I did the code for my $R^{2}$ (R square) test in MATLAB but it is not working accordingly.
I want to test the Weibull distribution against my raw data, hence I want to do an $R^{2}$ (R square) test. Below is my code, but the results I obtain are negative. I tried with Gamma and Rayleigh to test, but the code was not even working with other distributions.
Could you please verify this code:
sample= N; h1=histfit(sample,30,'weibull'); xdata1 = get(h1(2), 'XData'); ydata1 = get(h1(2), 'YData'); f = fittype('weibull'); [c2, gof] = fit(xdata1',ydata1',f)
Output
c2 =
General model Weibull: c2(x) = a*b*x^(b-1)*exp(-a*x^b) Coefficients (with 95% confidence bounds): a = 6.787e-05 (-0.3653, 0.3654) b = 9.961 (-5429, 5449)
gof =
sse: 4.9879e+07 rsquare: -1.6634 dfe: 98 adjrsquare: -1.6906 rmse: 713.4243
Best Answer
It is pretty clear than an estimation procedure fails here.
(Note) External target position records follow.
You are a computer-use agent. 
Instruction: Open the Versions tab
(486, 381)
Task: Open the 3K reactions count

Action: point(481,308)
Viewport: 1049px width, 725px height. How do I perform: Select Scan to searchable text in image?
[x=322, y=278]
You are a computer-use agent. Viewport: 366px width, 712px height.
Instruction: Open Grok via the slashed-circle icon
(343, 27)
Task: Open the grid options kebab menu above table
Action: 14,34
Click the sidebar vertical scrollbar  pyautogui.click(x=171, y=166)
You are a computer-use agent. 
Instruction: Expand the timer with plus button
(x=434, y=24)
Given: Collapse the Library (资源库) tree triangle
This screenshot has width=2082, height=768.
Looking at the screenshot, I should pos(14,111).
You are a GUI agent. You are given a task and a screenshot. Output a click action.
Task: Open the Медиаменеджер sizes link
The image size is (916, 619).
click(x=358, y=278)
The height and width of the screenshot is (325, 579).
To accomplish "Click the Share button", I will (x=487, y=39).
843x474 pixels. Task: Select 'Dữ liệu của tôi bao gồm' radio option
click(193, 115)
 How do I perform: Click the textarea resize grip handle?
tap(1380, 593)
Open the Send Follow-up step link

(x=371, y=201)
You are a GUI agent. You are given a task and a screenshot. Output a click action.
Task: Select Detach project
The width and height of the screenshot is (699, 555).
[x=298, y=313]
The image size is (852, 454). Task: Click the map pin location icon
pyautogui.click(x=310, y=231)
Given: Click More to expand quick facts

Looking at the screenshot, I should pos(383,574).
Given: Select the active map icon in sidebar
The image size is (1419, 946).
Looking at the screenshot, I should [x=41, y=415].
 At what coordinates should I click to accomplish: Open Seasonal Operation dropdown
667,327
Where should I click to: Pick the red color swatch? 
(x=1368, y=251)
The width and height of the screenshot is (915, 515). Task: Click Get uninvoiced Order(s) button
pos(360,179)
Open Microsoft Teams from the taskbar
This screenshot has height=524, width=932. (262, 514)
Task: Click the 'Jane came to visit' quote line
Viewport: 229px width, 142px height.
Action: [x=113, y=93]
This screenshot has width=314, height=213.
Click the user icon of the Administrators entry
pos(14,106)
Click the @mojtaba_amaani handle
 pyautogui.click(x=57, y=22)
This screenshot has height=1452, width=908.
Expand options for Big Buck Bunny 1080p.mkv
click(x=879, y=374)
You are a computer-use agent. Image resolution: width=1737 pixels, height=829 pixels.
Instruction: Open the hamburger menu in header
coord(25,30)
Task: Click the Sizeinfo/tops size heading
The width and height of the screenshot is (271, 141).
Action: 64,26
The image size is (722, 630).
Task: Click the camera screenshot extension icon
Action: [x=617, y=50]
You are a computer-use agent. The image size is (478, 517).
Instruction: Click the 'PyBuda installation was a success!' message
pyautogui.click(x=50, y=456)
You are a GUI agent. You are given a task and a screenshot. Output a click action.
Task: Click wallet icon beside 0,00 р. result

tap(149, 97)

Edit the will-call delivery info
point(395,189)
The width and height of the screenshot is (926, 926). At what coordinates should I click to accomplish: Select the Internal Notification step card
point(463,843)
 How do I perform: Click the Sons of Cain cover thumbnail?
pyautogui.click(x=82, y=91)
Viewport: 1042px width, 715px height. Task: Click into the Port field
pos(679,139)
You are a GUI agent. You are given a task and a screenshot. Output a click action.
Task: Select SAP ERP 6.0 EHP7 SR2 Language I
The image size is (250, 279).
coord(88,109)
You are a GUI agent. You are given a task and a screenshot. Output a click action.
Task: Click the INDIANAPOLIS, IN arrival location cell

No half-reasonable fit results to negative $R^2$.
Based on your last comment and doing quite a bit of guess work in the current case you have ydata1
to roughly correspond to points from the line one would get from binning 5000 points in 30 bins. That means that you are pretty surely looking to values that go 200+ in terms of magnitude; a standard fit-a-distro algorithm will not work like that because the scale is quite unlikely for a distributional data. Scale your data (by 1000 or something) and try again. Alternatively look into providing reasonable starting values to your algorithm. See the following example where I use as data the absolute values from a simple $N(0,1)$:
rng(1234); %Fix your random seed sample= abs(randn(5000,1)); h1=histfit(sample,30,'weibull'); xdata1 = get(h1(2), 'XData'); ydata1 = get(h1(2), 'YData'); f = fittype('weibull'); [c, gof] = fit(xdata1',ydata1',f); [c_scaled, gof_scaled] = fit(xdata1',ydata1'/1000,f); >> gof.rsquare ans = -0.7902 >> gof_scaled.rsquare ans = 0.8287
For the unscaled data the estimation is horrible; I get a negative $R^2$ similar to yours. For the scaled data though the estimation is quite reasonable (well as reasonable as fitting a Weinbull distribution to an $|N(0,1)|$ can be). Try to appreciate what you are trying to do not only conceptually but also computationally. Estimation algorithms aren't black-boxes and a trust-region algorithm can only take you so far. Always (really ALWAYS) plot your data so you have a sense to what you are trying to do.